Editor's note: An Banh is one of four recipients of the Sundance Institute's Roger Ebert Fellowship for Film Criticism for 2014. The scholarship meant he participated in the Indiewire | Sundance Institute Fellowship for Film Criticism, a workshop at the Sundance Film Festival for aspiring film critics started by Eric Kohn, the chief film critic and senior editor of Indiewire.


As separate entities, youth and pop culture reside in two very different arenas of time and relevance, but they peacefully and cheerfully coexist in a modern upbringing. As a youth, you turn away from your parents and turn toward music, movies, television and fashion trends to cope with the mental and emotional turmoil that necessarily accompanies adolescence. Age is enveloped in the embrace of the zeitgeist, and the tethering of oneself to cultural materials is a way to self-reflection, development of taste and maturity. This relationship between pop culture and formative identity is alive and evident in two of the most buzzed-about films to come out of Sundance this year: "Dope" and "The Diary of a Teenage Girl."

"Dope," director Rick Famuyiwa’s latest film, is heavily draped in musical influences, which permeate past the surface to bleed onto the characters. Malcolm, Jib, and Diggy are fully integrated into ‘90s hip-hop culture, immersing themselves in the dress, talk and music of the pre-millennium decade. Living in Inglewood, California, a city rife with gang violence and crime, this is both a way of escaping the societal limitations and expectations imposed upon them as well as a certain brand of social alienation from their peer group. It speaks to the cultural relevance of the film that it managed to attract contemporary mainstays of the rap and hip-hop scenes: The songs by the trio’s ska/punk band in the film were written by Pharrell Williams and Famuyiwa recruited rappers A$AP Rocky, Tyga, Casey Veggies, and Vince Staples as acting talents. The film’s protagonists champion the aesthetic as well as the ear of a pop-culture period that came before their time, and in doing so create an identity for themselves free of ambiguity; an identity that they can slip into like a protective shell, one with comfortable and self-established boundaries. It cushions the harsh blow of reality; insulates them from the very real problems facing them and their futures. The film itself fuses the characters’ love of ‘90s hip-hop with modern technology and music, nestling layers of pop culture within each other to keep its protagonists safe from the sharpness of youth.

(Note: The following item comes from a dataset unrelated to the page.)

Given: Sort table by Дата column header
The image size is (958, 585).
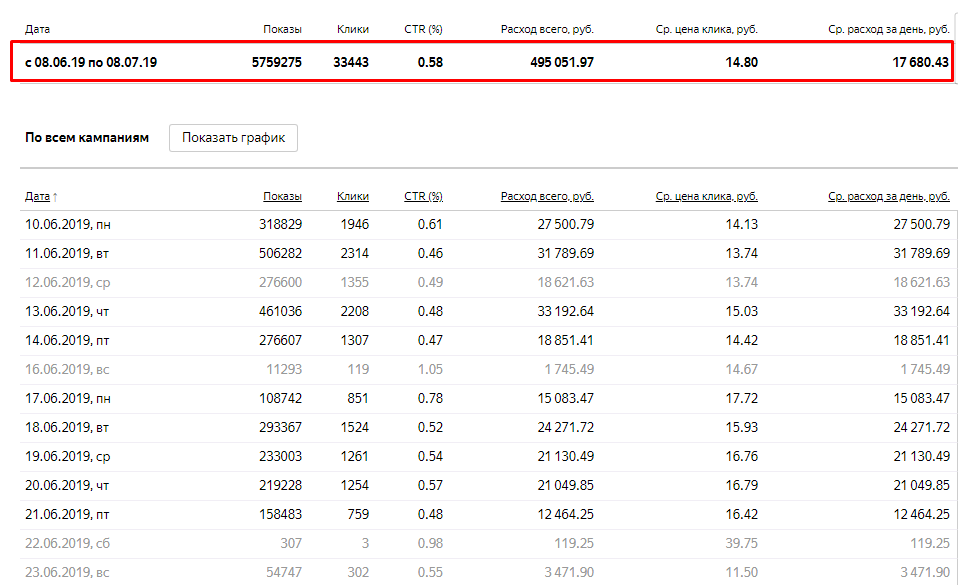Looking at the screenshot, I should (37, 196).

In "The Diary of a Teenage Girl," 15-year-old aspiring graphic artist Minnie (Bel Powley) sleeps with her mother’s boyfriend Monroe (Alexander Skårsgard), twenty years her senior. This sounds more controversial than it actually is within the context of the film, to the credit of the established time period and completely disparate political climate. Set in 1970s San Francisco, steeped in yellow tones and with cocaine and bellbottoms galore, "Diary" is singular because it stands as a story about one young girl making mistakes that young girls do. Minnie records retellings of her sexual escapades with Monroe as well as her most private fears and insecurities onto a set of cassette tapes, serving as a “diary” of sorts. It’s the ‘70s equivalent of today’s blogging, or perhaps yesterday’s pen-to-paper journaling; it’s purely a product yielded and made relevant by the generation; it’s the perfect medium of memory for the film, as we get Minnie’s funny and sensitive narration. Beyond that, the clunky tape recorder (replete with corded microphone) serves as a tool of introspection for Minnie, of self-reflection turned inside out and pondered aloud. Each step she takes and every mistake she makes is taken note of in the personal format of audio, and as she journeys along the path of sex, drugs, and emotional abandonment laid out before her, we’re taken along for the ride, equipped with nothing but a tape recorder.

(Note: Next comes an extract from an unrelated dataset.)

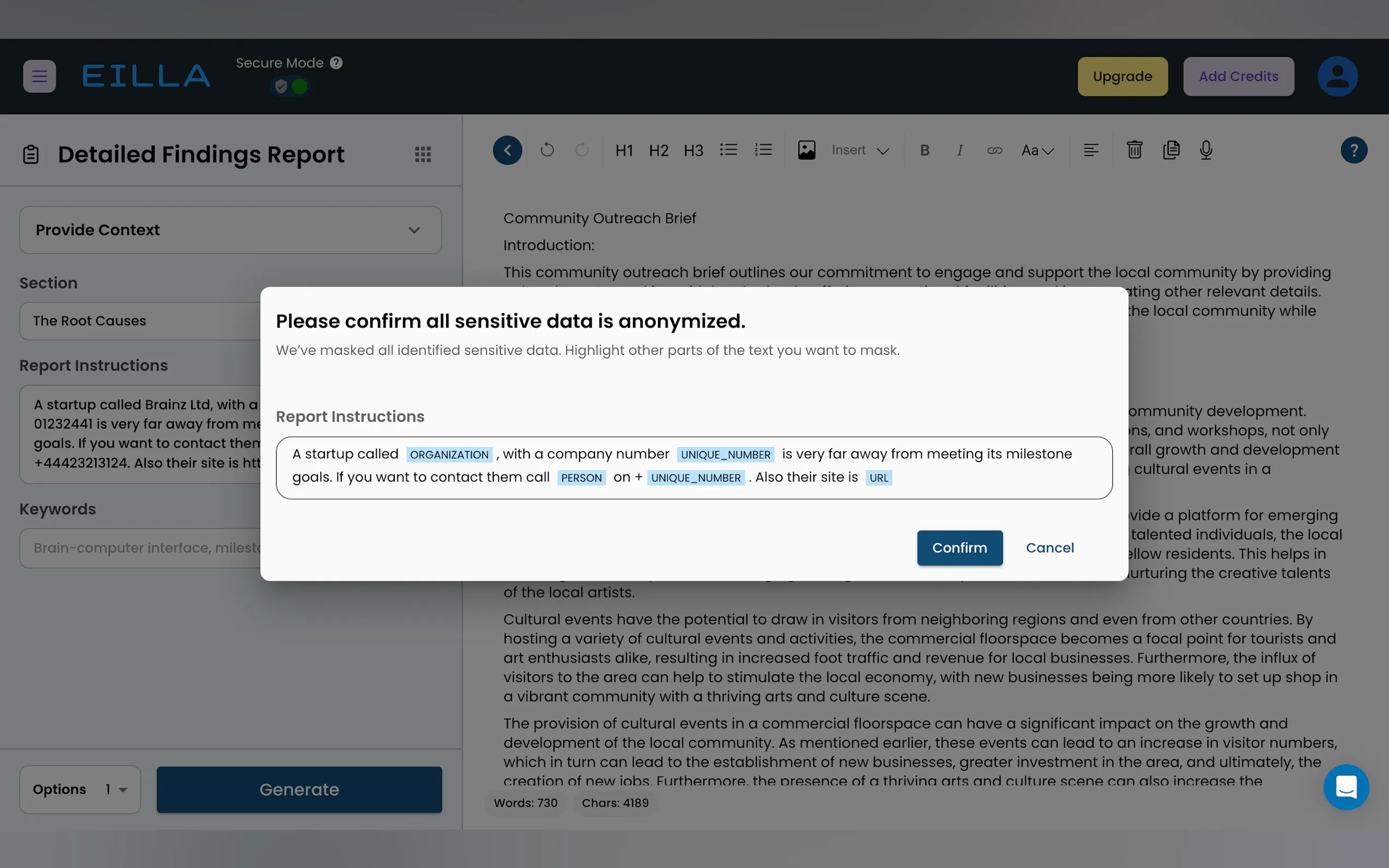Apply H2 heading style

[x=658, y=150]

Pop culture helps make sense of the world when everything seems so deafening, hopeless, and scary; when we are frustrated, hopeful, bitter, lustful, and wrathful: all the feelings that are magnified tenfold in the crosshairs of youth. When we were young we could get away with anything because we could feel anything; pop culture opened us up and helped us put words to implacable feelings, or leave our troubles if we couldn’t understand them. We were sweet and ignorant, and to lose yourself in a song or a movie or a tape recording—even momentarily—is nothing if not the sweetest, most ignorant escape.